Another time I was thankful for the said iron cast piece of machinery was living in Tonga. Picture an idyllic day, a cute little blue and white boat (that thankfully did not break down), an hours ride accompanied by dolphins ‘sigh’, looking into the clear waters and seeing our own personal aquarium. Landing on the beach. Walking maybe a kilometre inland… and there is the building we are responsible for… and I’m thinking… hmmm need the bathroom. ‘Oh no, the bathroom is not ready, that goes in next week, here is the bathroom’.

I am proudly ushered to a three sided shelter of woven leaves, the open side looks away from the building site ‘thank goodness’. And there is a great hole. Well I am a girl guide, yes I have even been a Girl Guide Captain (except I got fired), I can handle a hole…. I checked the hole first – one always does. And staring up at me was the largest spider I had seen to date. It looked at me, it winked and said – you squat over this hole lady and I’m jumping your ass. I stepped back. And I held onto my water for another 2 hours until I could politely go for a swim….and even then because the water is so clear you have to make lots of splashes and pretend you are playing and frolicking otherwise they would see what you were doing.

There have been rituals and ceremonies that have gone on forever. I make very sure that any ritual I have does not go beyond the bounds of the weakest bladder present. No I do not ask people; but I know my friends well enough as to what they need… and that is about all sorts of things – needing a chair, not having the room too hot, too cold. Making it comfortable for everyone – but that is another muse.
I can control my rituals, I cannot control other people’s.

Churches test our bladder limits. I was invited to a wedding recently. The Bridge thoughtfully put on the invitation ‘Ceremony is shortened version’. So I figured – 30 minutes max… it was Catholic, so short version would mean no communion, no sermon. I can do 30 minutes. 1 ½ hours later I was stretched to the max. Yes it was shortened, from the extra long, full high mass and added extras to full mass without the choir boys solo. I got to the vestibule, and dashed to the ladies to be confronted with a confection of women in hats very desperate.

Now… this leads me to another piece of advice to give you. Never, ever stand in a queue in a ladies convenience. The energy builds, and so does the urgency. If you stand in the queue you lose at least a good 5 to 6 minutes holding on time. The best thing to do is dash to the car, and try to make it home; or to the nearest park (in NZ there is usually a toilet block – sure that will be pretty nasty – but you can cover the seat with loo paper).
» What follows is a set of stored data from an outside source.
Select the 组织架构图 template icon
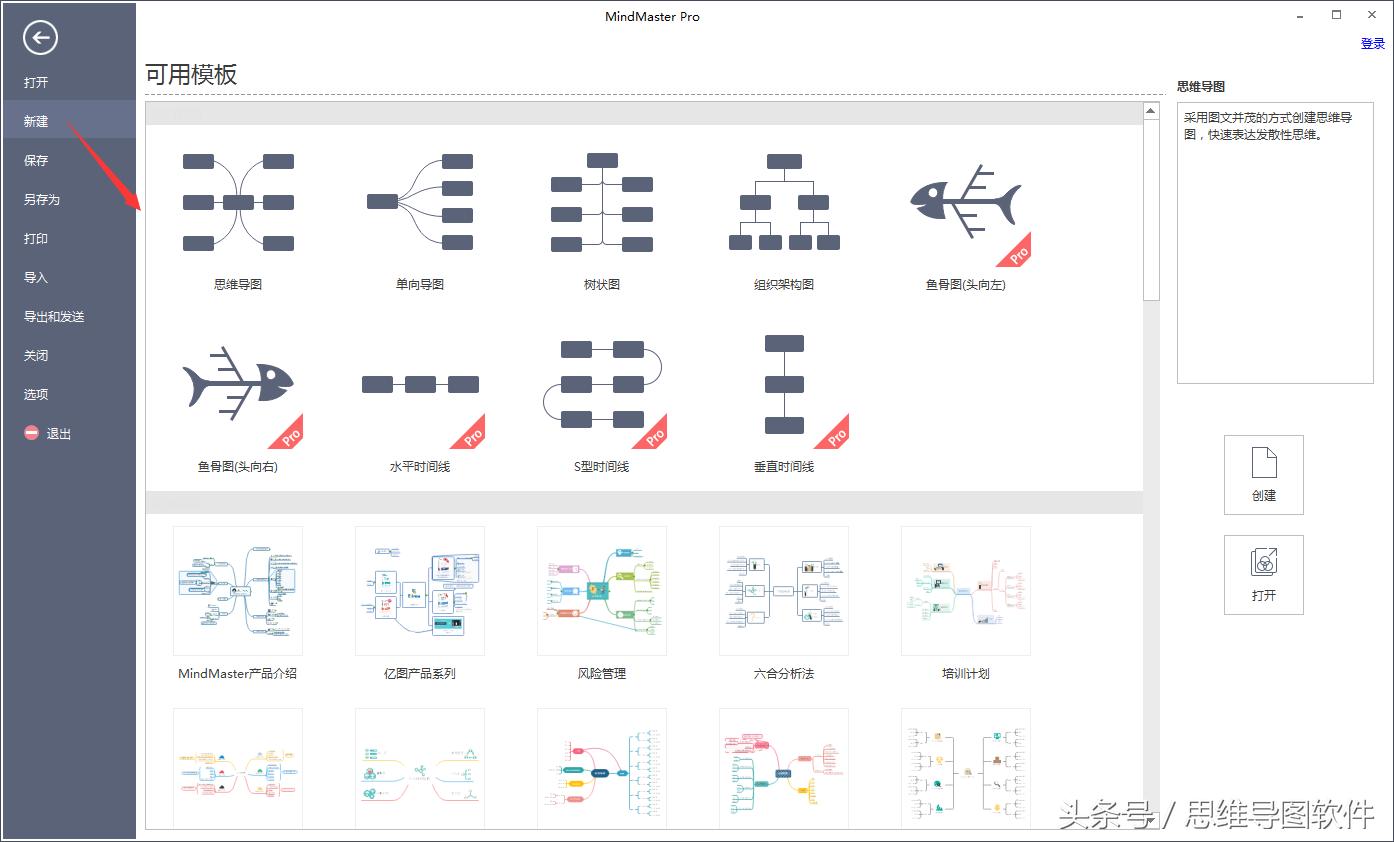The image size is (1394, 842). pos(784,203)
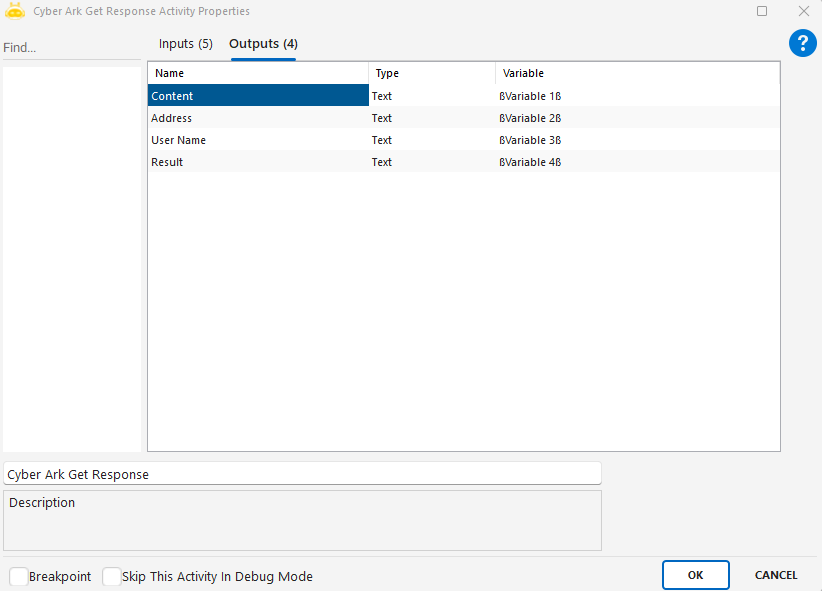Maximize the Activity Properties window
The height and width of the screenshot is (591, 822).
(x=762, y=11)
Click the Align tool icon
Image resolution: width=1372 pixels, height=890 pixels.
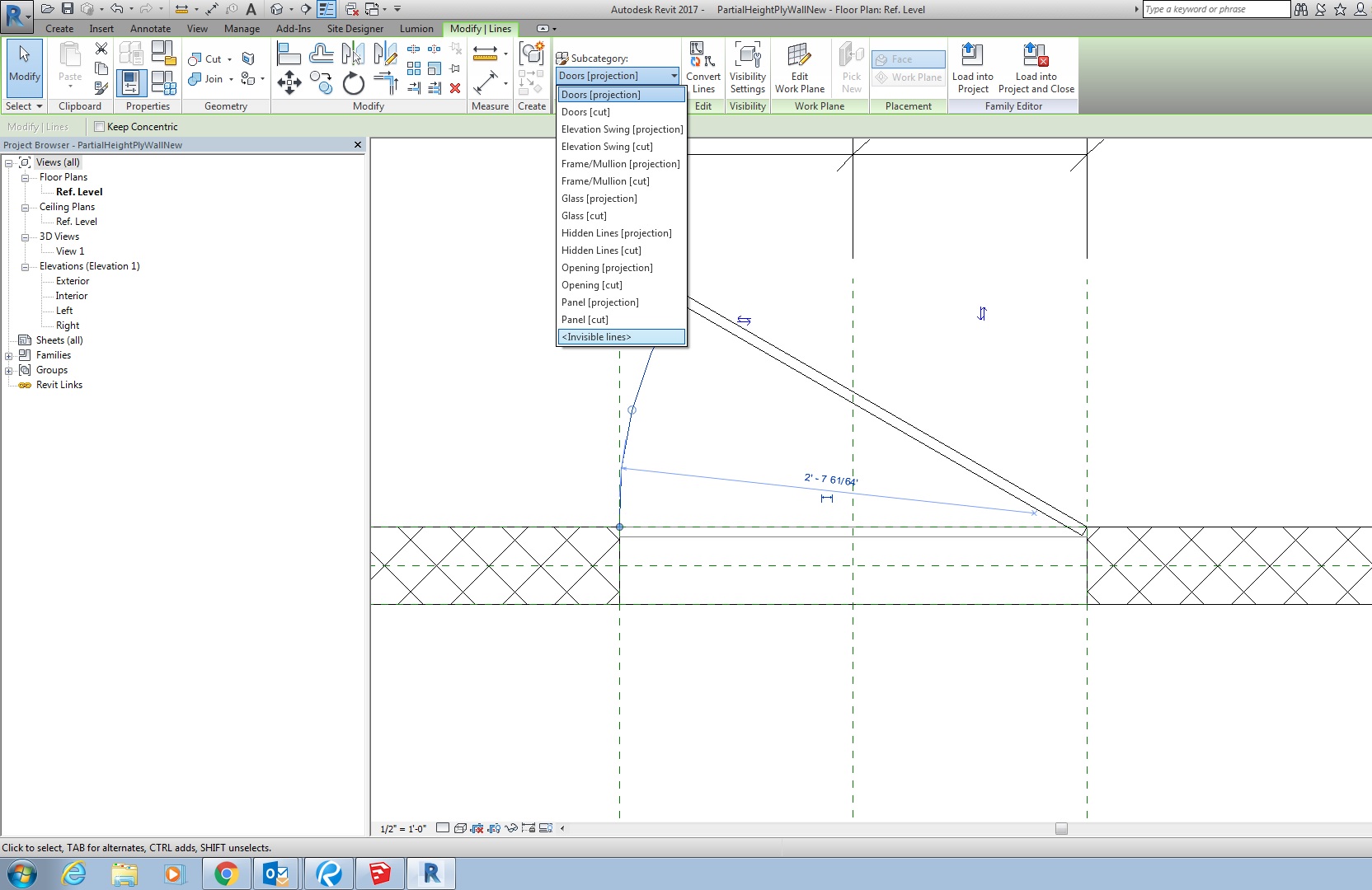(288, 55)
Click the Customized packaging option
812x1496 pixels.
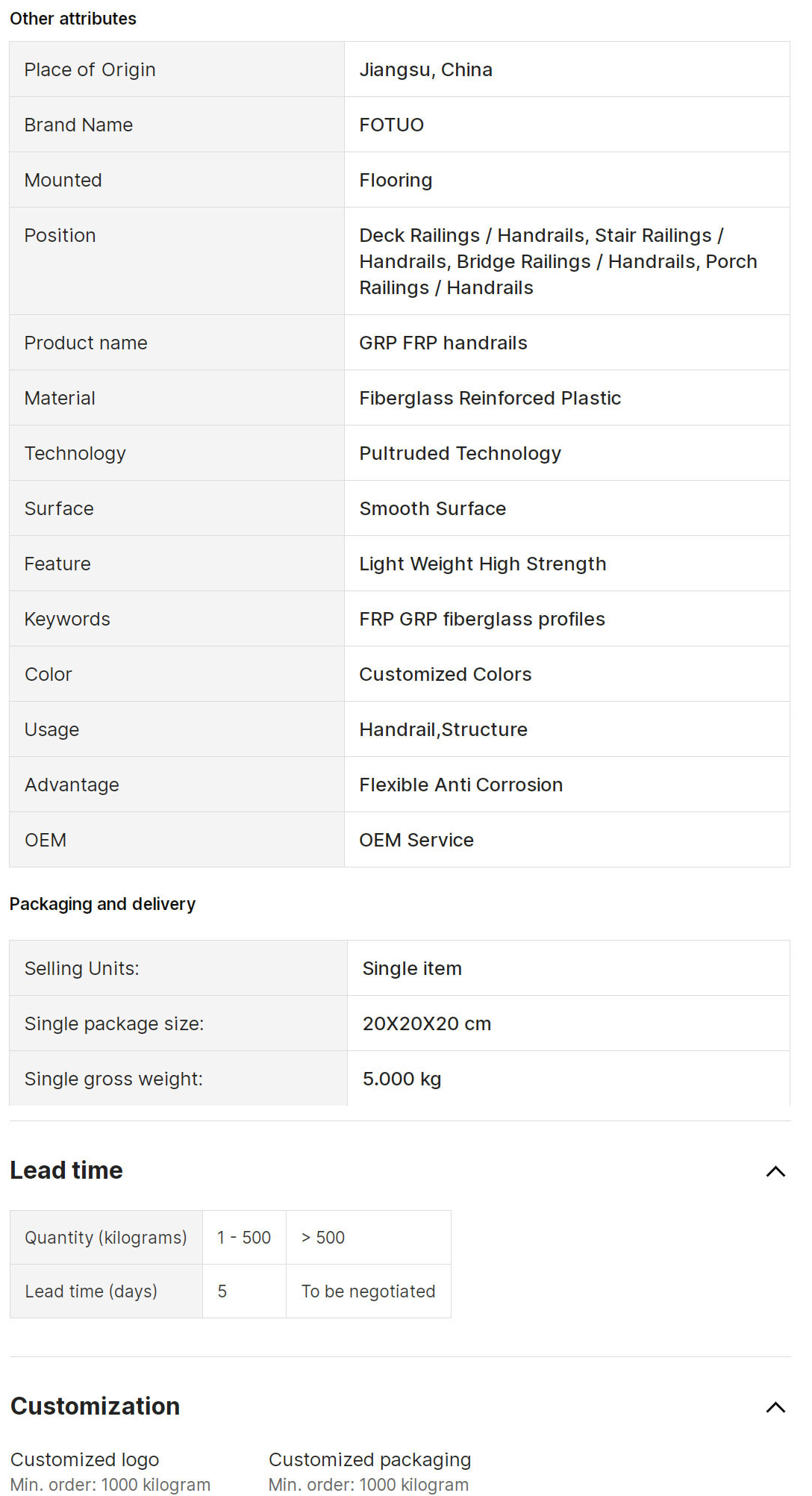click(369, 1459)
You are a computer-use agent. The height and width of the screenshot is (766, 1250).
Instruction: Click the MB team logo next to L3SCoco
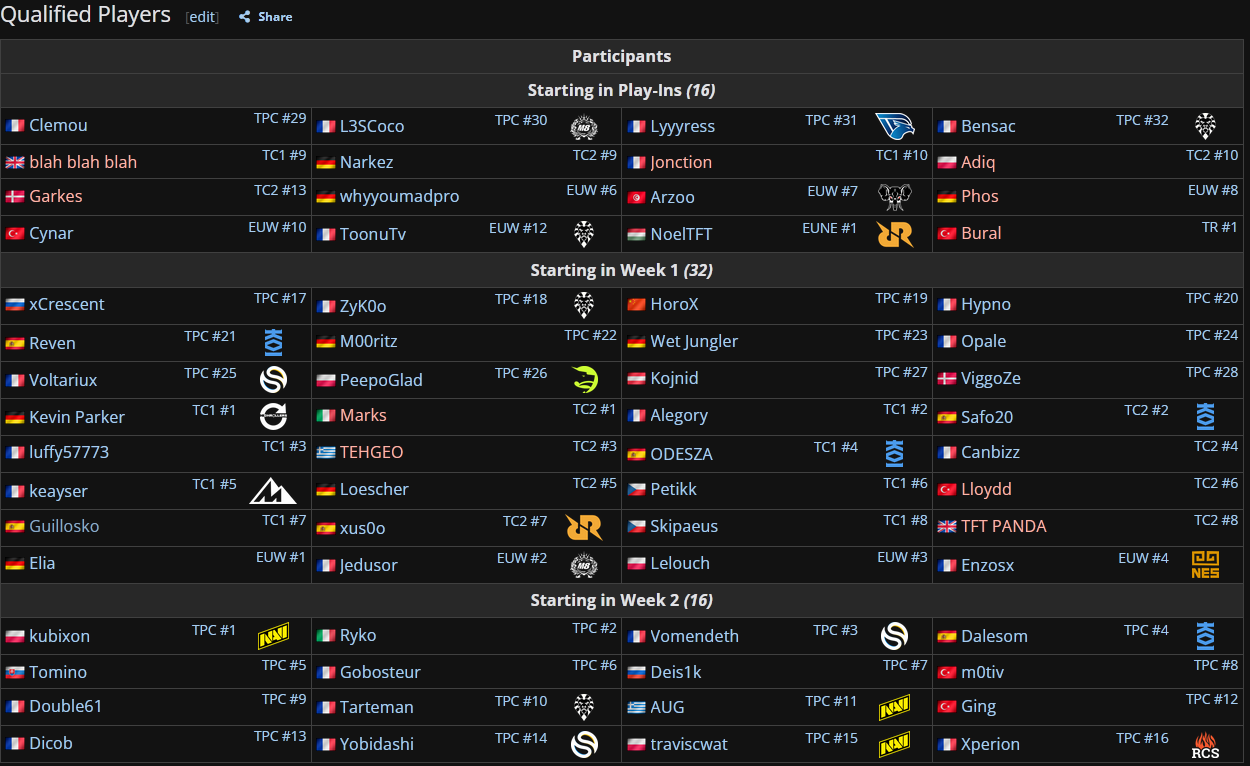point(584,127)
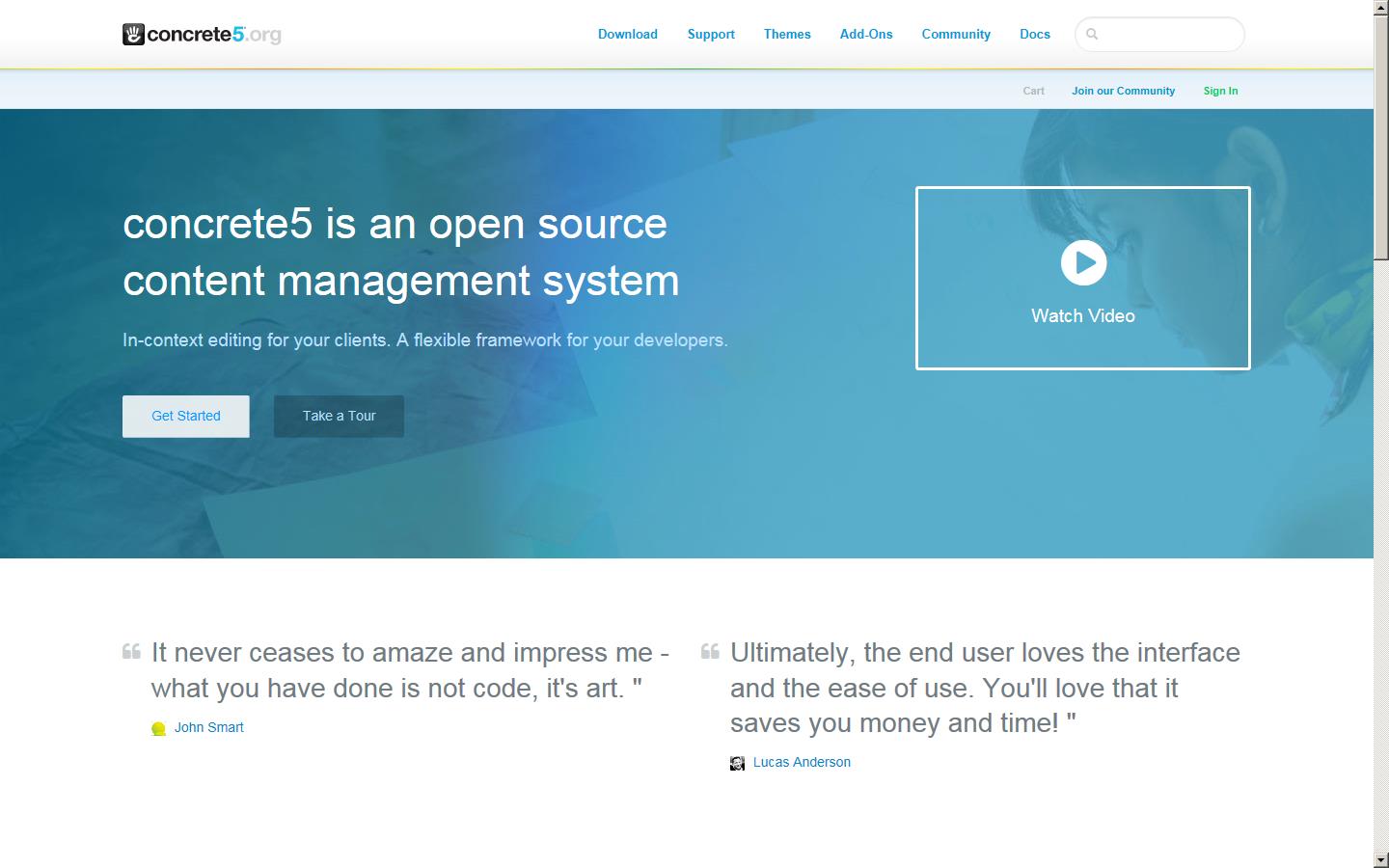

And here is a question for you – do you know where the convenience are in your city. I know I have escape loos. In each suburb I have a ‘go to’ place if I need it. There used to be a fabulous one in High Street, they even had a lady who handed out hand towels (Yes I am old, Milne & Choice still existed). Of course you have Maccers to dive into nowadays. But it does not hurt to have a few loos up your sleeve. Perhaps that is something we can share … emergency loo stops – even down the country – driving from Auckland downwards – very hard to find a good loo. No I don’t like petrol station loos – I have a phobia.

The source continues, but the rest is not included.